+++ EXERCISE DATA

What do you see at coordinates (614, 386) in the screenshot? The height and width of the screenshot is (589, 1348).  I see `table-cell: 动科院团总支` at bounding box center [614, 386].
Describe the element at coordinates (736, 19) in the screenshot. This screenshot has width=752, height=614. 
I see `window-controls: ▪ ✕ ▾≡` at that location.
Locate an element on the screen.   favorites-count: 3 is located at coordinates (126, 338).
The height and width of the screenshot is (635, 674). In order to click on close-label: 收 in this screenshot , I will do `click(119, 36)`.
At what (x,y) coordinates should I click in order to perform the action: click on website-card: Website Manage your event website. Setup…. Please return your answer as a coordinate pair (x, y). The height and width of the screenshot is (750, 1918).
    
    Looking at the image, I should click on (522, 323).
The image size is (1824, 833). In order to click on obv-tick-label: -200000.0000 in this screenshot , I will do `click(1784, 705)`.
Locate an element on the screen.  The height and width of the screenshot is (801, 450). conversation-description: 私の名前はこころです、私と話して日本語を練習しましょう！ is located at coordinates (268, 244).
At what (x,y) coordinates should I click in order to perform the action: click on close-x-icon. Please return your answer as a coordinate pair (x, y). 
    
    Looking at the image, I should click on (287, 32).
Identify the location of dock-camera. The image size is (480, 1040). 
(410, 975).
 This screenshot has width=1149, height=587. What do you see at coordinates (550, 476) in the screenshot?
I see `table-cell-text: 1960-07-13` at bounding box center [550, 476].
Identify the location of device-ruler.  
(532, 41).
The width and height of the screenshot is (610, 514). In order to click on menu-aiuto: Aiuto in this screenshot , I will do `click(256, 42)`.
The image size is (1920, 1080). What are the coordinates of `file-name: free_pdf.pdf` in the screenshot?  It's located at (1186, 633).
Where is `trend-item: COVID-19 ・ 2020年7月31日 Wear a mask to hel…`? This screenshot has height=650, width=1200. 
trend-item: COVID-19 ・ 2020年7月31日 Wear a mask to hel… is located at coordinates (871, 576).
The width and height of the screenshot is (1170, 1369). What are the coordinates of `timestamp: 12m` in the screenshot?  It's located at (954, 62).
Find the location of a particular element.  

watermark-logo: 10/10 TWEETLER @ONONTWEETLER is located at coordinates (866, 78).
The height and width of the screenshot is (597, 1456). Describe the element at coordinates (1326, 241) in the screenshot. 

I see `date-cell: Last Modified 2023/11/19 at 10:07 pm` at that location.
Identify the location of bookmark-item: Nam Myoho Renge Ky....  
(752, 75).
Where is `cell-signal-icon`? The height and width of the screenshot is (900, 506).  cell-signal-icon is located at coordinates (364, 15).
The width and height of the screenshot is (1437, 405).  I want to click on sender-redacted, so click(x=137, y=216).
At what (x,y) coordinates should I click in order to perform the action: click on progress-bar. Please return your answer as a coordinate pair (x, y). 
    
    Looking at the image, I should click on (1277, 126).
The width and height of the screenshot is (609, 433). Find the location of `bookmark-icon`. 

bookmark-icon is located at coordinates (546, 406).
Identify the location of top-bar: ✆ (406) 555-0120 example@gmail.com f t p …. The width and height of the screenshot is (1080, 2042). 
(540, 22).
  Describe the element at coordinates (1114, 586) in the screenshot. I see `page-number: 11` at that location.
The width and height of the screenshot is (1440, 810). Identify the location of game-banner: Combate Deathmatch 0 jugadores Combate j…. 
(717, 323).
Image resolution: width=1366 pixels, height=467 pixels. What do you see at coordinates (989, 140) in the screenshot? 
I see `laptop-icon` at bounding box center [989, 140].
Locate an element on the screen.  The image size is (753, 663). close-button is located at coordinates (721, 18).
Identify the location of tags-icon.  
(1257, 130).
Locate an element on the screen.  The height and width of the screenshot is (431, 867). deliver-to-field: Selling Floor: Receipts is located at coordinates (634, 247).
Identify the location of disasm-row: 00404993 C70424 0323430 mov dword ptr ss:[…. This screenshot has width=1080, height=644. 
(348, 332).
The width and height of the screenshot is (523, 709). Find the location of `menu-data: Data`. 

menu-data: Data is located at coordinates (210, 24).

++++++

PROBLEM STATEMENT: Find every line in the items above that contains the word "Wear" and copy each of those lines. Match case exactly.

TASK ANSWER:
Where is `trend-item: COVID-19 ・ 2020年7月31日 Wear a mask to hel…`? This screenshot has height=650, width=1200. 
trend-item: COVID-19 ・ 2020年7月31日 Wear a mask to hel… is located at coordinates (871, 576).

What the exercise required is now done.